--- Data records Enclosed Below ---

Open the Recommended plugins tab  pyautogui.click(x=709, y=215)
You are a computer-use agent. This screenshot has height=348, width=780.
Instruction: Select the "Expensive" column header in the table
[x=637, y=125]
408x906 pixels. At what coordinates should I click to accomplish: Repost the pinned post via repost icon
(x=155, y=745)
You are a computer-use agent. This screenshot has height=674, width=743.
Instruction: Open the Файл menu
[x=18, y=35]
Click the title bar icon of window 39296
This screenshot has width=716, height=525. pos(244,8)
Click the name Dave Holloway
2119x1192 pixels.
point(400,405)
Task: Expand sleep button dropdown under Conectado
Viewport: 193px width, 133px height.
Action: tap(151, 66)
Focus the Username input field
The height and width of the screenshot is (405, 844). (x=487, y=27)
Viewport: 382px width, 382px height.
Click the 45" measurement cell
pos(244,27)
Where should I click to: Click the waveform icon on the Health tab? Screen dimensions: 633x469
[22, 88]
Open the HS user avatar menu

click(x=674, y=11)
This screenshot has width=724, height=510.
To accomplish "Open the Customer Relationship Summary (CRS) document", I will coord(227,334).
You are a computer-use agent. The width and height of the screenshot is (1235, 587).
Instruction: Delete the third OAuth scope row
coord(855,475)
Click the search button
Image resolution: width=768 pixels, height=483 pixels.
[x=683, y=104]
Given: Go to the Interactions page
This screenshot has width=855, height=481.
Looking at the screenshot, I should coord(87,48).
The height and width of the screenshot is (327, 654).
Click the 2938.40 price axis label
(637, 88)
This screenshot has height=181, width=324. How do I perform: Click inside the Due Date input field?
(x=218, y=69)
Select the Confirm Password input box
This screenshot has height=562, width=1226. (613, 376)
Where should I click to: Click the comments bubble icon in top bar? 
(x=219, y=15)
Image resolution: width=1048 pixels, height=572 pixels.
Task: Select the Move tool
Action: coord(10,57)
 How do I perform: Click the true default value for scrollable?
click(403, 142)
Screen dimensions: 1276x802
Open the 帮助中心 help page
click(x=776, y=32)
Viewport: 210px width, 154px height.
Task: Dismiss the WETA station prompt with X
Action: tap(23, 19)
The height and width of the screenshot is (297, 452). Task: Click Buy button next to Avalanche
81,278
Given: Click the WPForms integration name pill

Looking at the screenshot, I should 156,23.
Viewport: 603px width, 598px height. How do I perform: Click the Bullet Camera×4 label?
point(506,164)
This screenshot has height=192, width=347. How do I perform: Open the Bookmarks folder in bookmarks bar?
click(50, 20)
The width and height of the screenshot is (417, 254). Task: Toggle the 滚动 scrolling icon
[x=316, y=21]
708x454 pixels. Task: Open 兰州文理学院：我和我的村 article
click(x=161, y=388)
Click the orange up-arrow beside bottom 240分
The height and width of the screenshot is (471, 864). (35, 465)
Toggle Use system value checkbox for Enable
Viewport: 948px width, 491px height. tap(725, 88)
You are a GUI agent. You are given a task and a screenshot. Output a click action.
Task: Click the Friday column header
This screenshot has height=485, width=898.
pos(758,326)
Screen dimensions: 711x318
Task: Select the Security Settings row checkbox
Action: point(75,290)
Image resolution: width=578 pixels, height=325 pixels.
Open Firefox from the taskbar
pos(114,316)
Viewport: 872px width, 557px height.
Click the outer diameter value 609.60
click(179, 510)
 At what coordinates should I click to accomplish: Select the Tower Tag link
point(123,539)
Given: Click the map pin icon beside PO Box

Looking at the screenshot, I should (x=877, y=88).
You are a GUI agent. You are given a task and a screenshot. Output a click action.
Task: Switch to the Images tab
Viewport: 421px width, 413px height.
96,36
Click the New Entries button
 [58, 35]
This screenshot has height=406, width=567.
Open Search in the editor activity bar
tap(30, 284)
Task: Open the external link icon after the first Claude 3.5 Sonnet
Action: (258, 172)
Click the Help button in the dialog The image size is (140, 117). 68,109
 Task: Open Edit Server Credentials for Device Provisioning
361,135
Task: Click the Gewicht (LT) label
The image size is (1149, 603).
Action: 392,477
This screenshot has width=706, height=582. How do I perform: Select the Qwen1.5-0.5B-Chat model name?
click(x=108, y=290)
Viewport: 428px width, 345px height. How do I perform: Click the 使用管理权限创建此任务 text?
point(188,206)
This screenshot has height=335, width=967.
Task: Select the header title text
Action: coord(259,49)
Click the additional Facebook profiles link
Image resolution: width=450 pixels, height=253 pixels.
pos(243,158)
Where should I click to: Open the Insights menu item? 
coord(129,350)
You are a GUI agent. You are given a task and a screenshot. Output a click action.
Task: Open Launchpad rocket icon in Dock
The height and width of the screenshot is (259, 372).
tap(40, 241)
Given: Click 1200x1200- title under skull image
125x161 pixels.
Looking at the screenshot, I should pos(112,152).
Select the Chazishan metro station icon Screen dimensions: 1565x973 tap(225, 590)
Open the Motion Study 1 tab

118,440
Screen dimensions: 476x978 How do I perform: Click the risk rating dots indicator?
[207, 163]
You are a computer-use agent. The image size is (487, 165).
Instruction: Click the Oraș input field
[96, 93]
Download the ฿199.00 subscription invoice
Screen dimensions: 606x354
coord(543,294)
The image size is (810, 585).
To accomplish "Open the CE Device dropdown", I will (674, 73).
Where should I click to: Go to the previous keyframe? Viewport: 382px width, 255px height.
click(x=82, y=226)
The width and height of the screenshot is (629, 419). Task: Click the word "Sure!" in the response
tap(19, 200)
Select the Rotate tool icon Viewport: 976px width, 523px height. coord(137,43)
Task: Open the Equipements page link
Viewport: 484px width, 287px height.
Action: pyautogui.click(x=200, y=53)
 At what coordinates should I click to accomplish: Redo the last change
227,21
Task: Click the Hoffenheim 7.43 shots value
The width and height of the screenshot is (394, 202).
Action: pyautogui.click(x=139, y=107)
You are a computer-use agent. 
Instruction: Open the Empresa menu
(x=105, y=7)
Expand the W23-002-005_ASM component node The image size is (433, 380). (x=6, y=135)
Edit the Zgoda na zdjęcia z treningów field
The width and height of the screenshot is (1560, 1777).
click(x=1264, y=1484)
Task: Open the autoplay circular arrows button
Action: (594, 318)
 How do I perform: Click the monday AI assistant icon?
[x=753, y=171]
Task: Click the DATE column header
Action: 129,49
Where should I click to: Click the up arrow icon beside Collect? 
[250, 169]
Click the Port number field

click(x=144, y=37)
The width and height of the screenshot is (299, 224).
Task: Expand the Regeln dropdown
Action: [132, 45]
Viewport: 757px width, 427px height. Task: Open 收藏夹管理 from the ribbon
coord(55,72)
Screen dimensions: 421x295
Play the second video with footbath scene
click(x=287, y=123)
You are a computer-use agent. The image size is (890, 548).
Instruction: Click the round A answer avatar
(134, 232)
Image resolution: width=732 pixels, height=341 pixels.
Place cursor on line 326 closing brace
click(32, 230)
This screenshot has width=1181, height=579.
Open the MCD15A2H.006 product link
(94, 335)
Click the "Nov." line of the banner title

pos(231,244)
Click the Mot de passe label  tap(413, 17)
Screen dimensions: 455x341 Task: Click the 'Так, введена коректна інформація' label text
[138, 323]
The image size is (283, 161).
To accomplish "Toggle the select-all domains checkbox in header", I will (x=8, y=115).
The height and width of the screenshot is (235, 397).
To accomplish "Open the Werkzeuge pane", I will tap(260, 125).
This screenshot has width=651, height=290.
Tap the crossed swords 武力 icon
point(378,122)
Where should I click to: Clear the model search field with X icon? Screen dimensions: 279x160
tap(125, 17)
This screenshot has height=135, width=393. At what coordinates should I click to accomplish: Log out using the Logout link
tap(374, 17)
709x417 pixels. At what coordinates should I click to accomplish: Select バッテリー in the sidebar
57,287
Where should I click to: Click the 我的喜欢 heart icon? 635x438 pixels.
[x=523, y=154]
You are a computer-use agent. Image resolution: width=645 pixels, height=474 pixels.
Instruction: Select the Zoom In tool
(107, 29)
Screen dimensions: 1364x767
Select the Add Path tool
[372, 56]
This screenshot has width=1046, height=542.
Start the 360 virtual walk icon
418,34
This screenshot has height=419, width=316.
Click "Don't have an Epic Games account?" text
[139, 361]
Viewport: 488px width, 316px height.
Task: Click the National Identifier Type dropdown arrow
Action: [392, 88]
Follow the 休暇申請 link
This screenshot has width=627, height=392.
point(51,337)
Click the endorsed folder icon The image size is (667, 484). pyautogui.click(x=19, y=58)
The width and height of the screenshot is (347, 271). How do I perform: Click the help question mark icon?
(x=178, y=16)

--- End of Enclosed Data records ---

§ **Description of the task**
Would you output, from the records above, exactly the run of lines that starts at the line containing "Where should I click to: Click the 我的喜欢" and ends at the line containing "This screenshot has height=419, width=316.", and only that run?

§ **Exercise solution**
Where should I click to: Click the 我的喜欢 heart icon? 635x438 pixels.
[x=523, y=154]
You are a computer-use agent. Image resolution: width=645 pixels, height=474 pixels.
Instruction: Select the Zoom In tool
(107, 29)
Screen dimensions: 1364x767
Select the Add Path tool
[372, 56]
This screenshot has width=1046, height=542.
Start the 360 virtual walk icon
418,34
This screenshot has height=419, width=316.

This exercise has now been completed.